To test what might improve female heart patients’ adherence to cardiac rehab, Grace and her colleagues compared women’s participation in one of the three program models offered. Study participants were randomly assigned to either a mixed-sex (co-ed) program, a women-only program or a home-based program model. The researchers recruited women from six cardiac care facilities in Ontario and referred them to one of these three available CR models.
The study, CR4HER, published in Mayo Clinic Proceedings, assessed adherence to the program as well as improvements in exercise capacity, which is strongly linked to better survival.
Researchers found that women attended just over half of the 24 sessions offered, regardless of the model they were assigned to.
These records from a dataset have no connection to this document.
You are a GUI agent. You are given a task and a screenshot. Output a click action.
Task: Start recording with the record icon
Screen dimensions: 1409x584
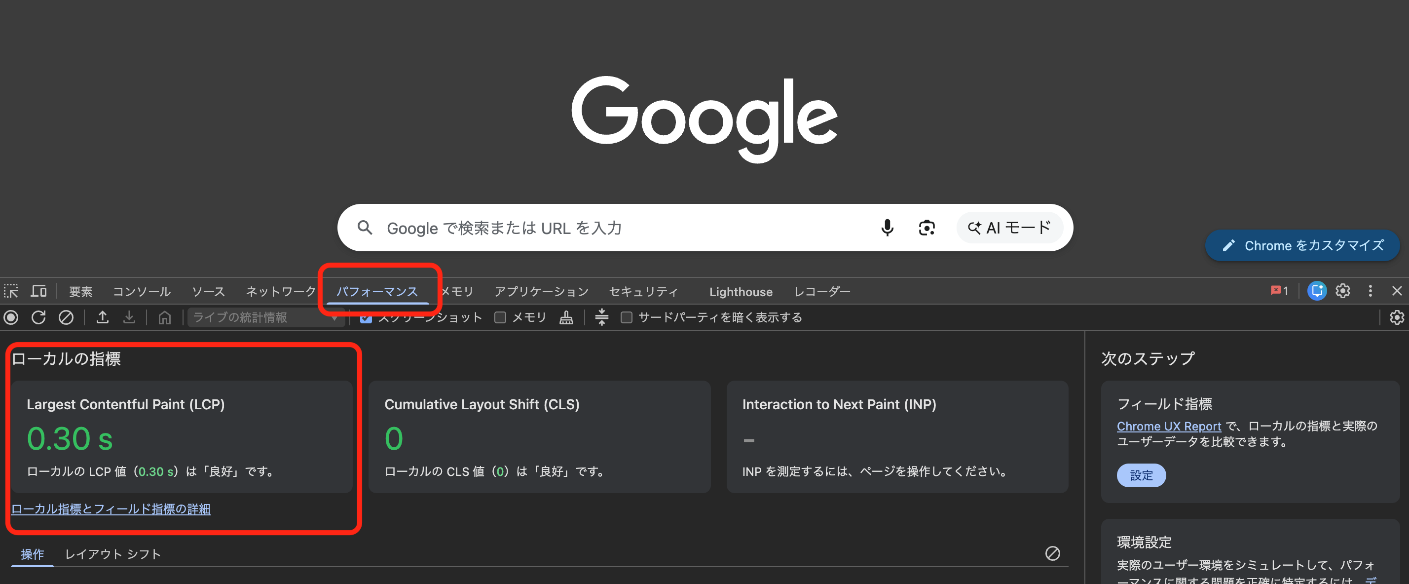(10, 317)
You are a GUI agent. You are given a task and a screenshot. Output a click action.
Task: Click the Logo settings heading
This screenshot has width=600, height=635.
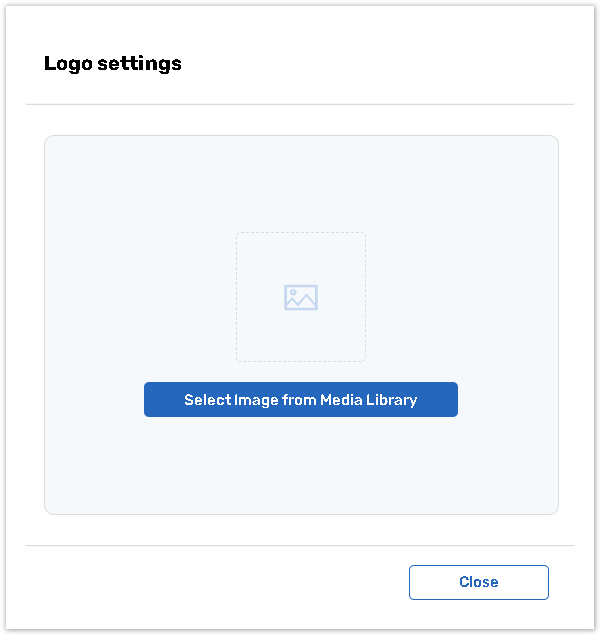113,64
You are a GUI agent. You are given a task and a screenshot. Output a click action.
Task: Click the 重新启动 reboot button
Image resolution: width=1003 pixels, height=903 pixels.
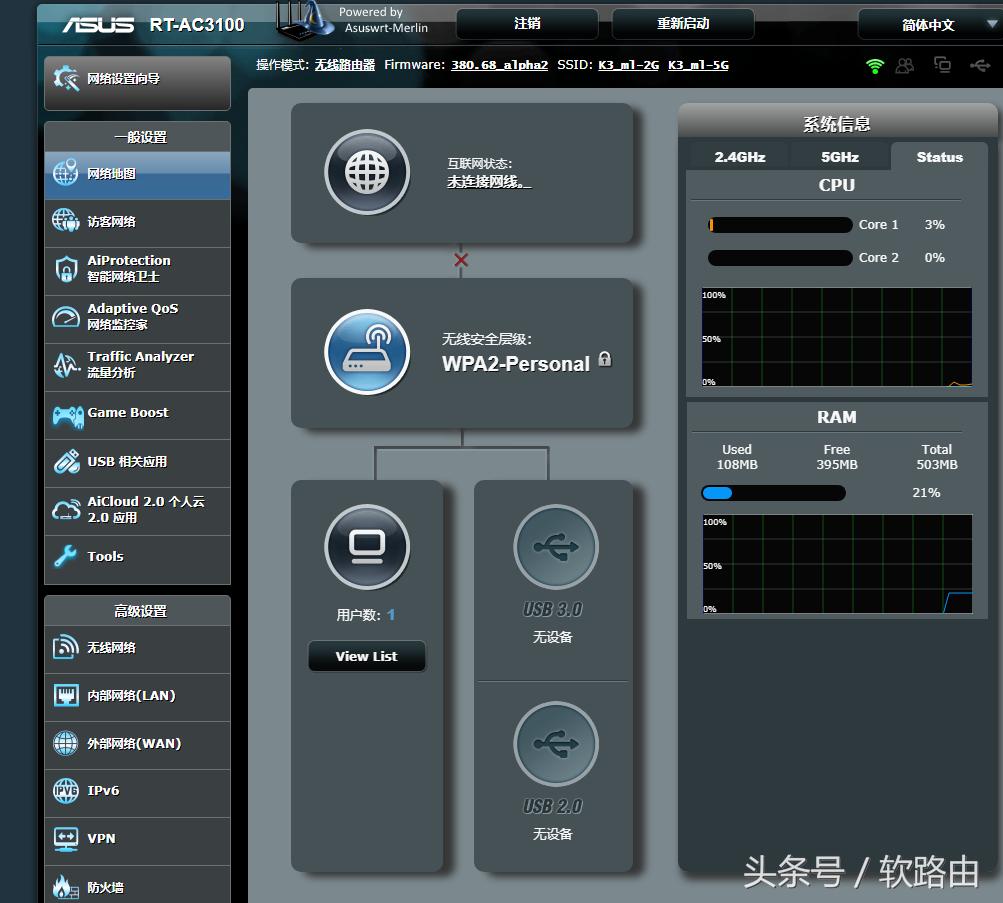[682, 24]
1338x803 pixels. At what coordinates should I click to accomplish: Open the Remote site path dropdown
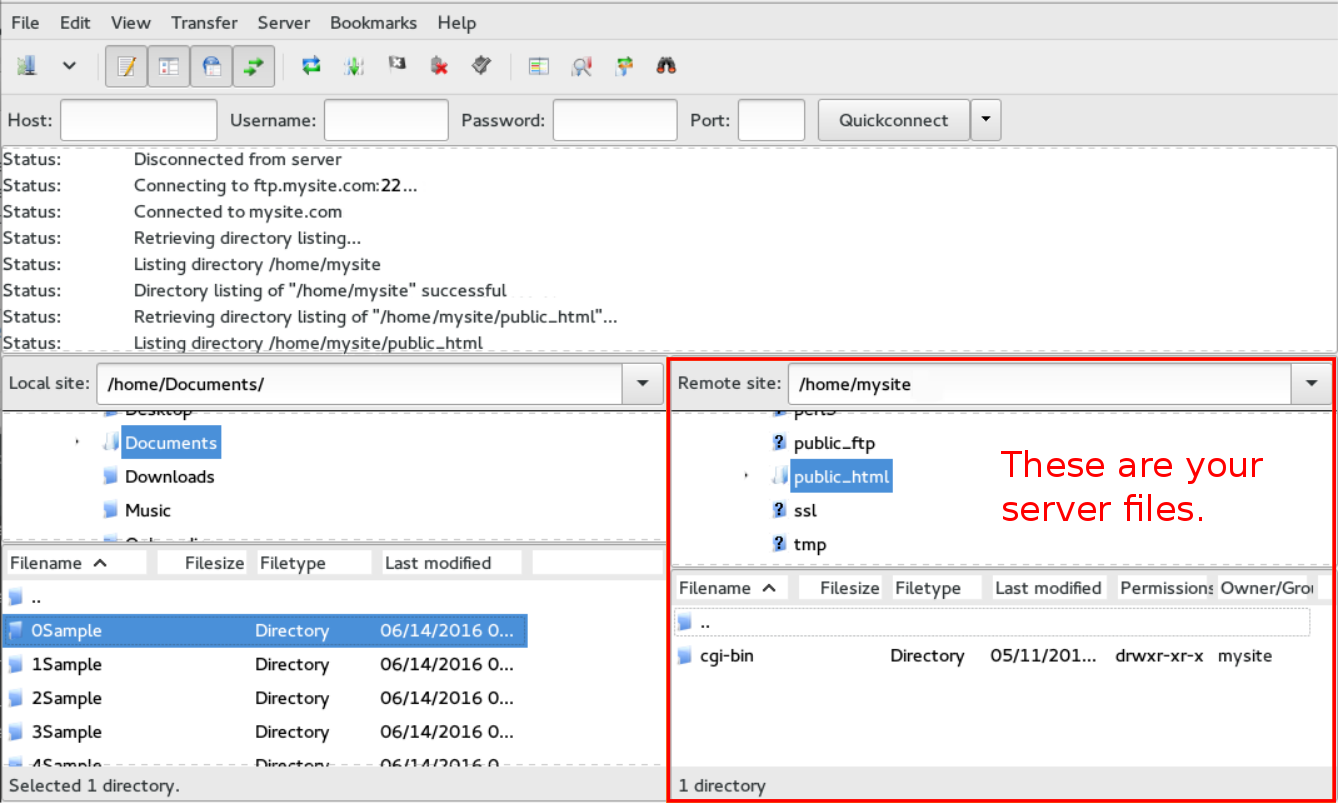pos(1313,383)
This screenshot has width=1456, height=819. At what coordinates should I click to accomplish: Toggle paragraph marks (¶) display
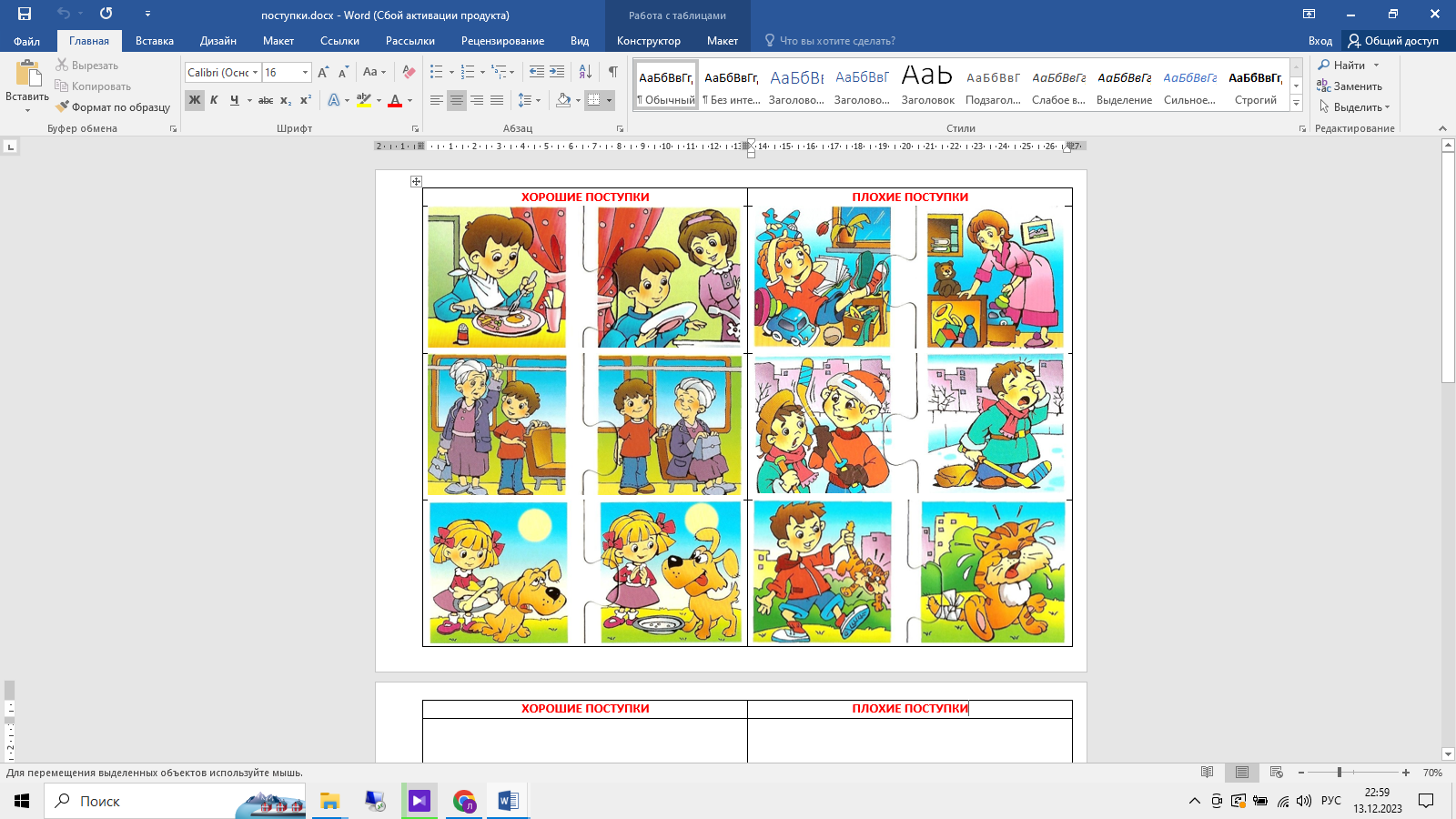point(613,72)
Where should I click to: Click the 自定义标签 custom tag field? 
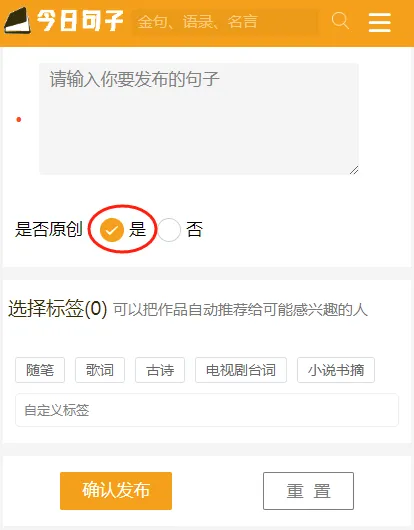[x=207, y=410]
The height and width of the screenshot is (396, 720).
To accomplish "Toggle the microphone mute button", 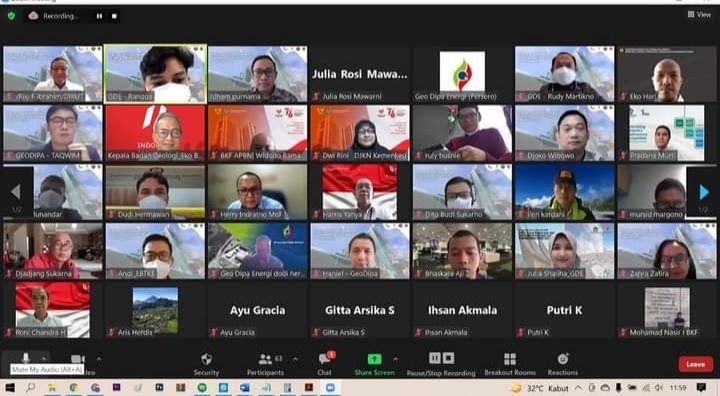I will pyautogui.click(x=25, y=358).
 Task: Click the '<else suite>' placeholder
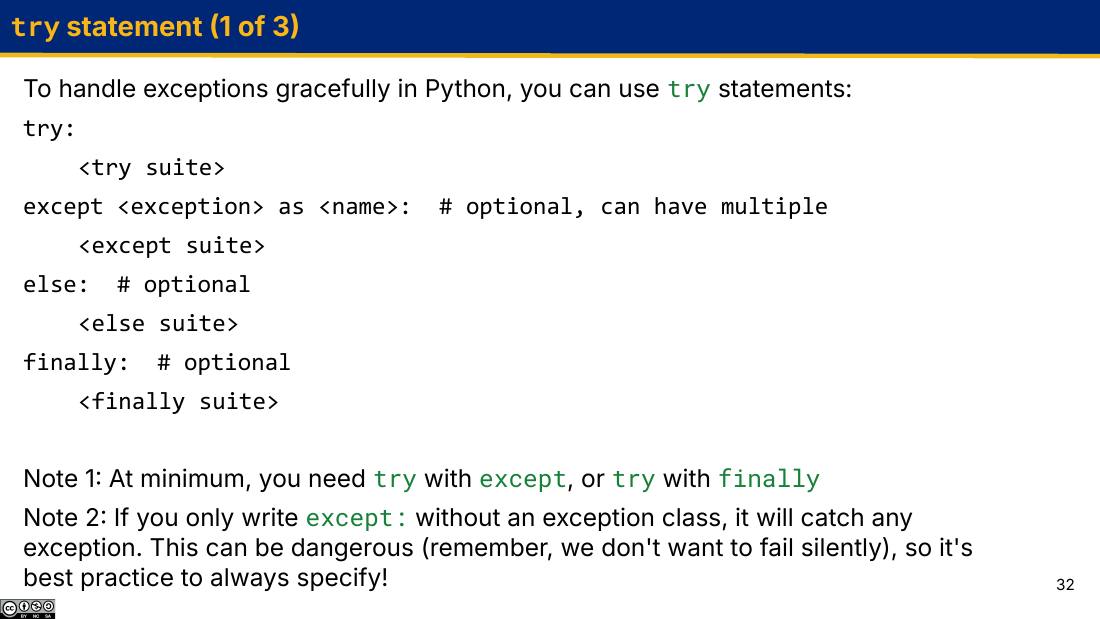[x=159, y=324]
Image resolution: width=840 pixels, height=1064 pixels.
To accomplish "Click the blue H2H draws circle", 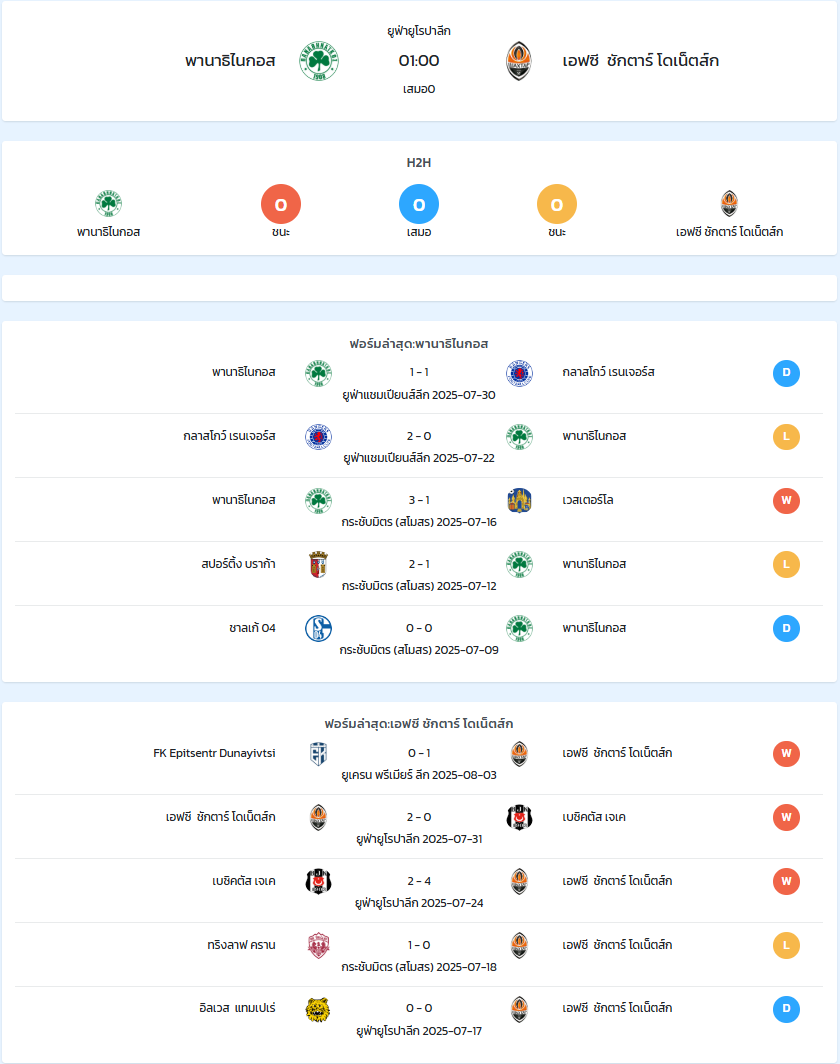I will pyautogui.click(x=419, y=204).
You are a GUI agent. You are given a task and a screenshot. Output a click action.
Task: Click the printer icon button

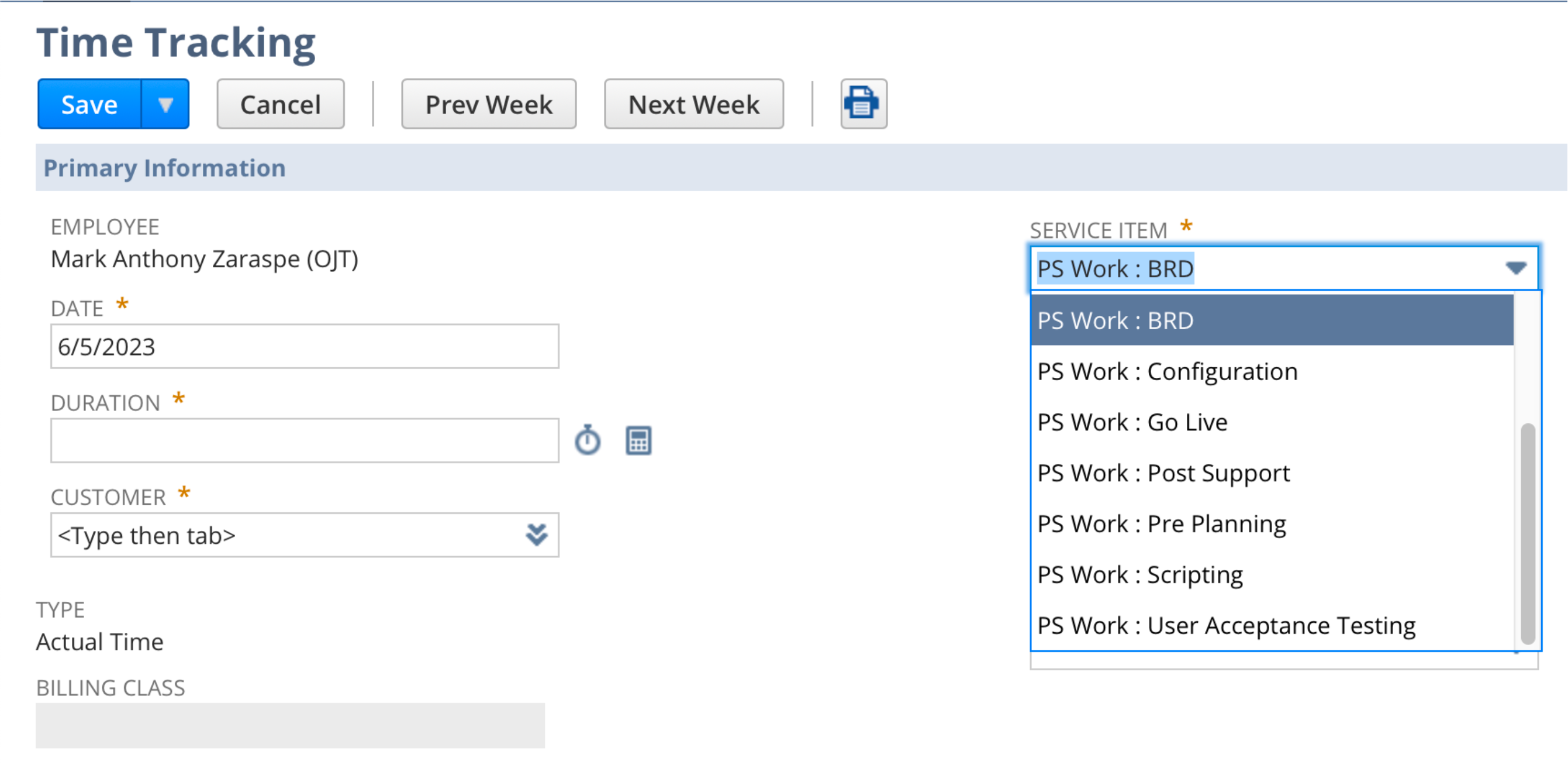pos(863,104)
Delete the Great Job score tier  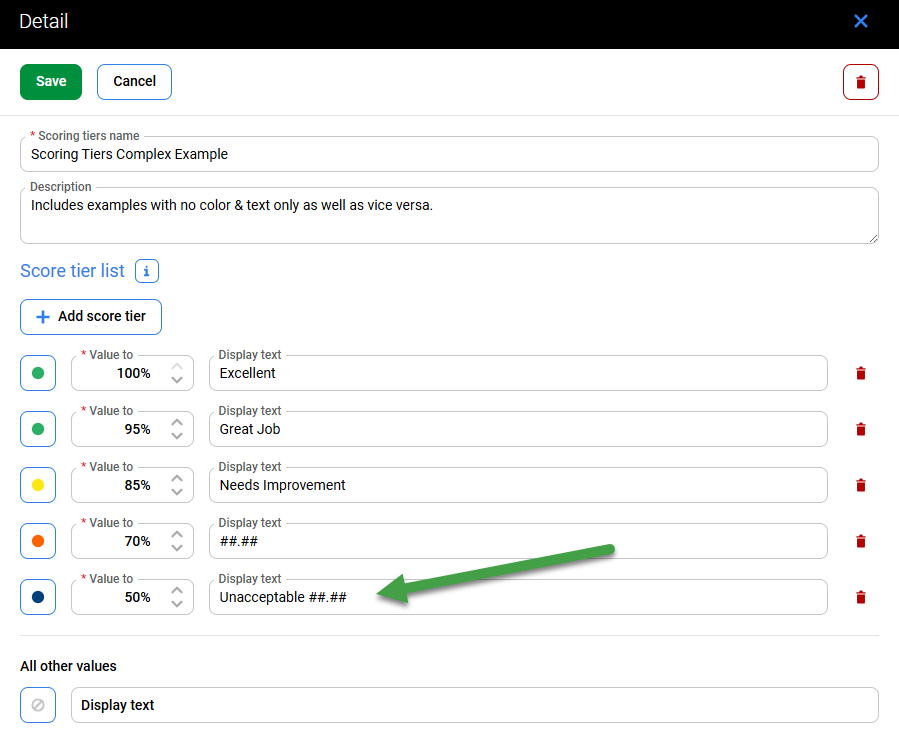[x=860, y=429]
However, the participants achieved significant improvements in their exercise capacity.
“The results suggest that women should be encouraged to participate in cardiac rehab, offering them the program model of their choice,” says Liz Midence, lead author and PhD candidate at York U. “We should inform women of the benefits of cardiac rehab and use all the tools at our disposal to promote their full participation.”
Midence notes that women might have limitations, including taking time off from caregiving responsibilities, and access to transportation.
The findings suggest that women may be more likely to fully participate in a home-based program, where they can be supported by the cardiac rehab staff by phone at a convenient time for them.
According to researchers, some women may also feel they need to attend a centre to stay motivated, but feel uncomfortable exercising with men. For these patients, being able to access a women-only program may mean they are more likely to keep coming back and achieve the greatest gains in their heart health.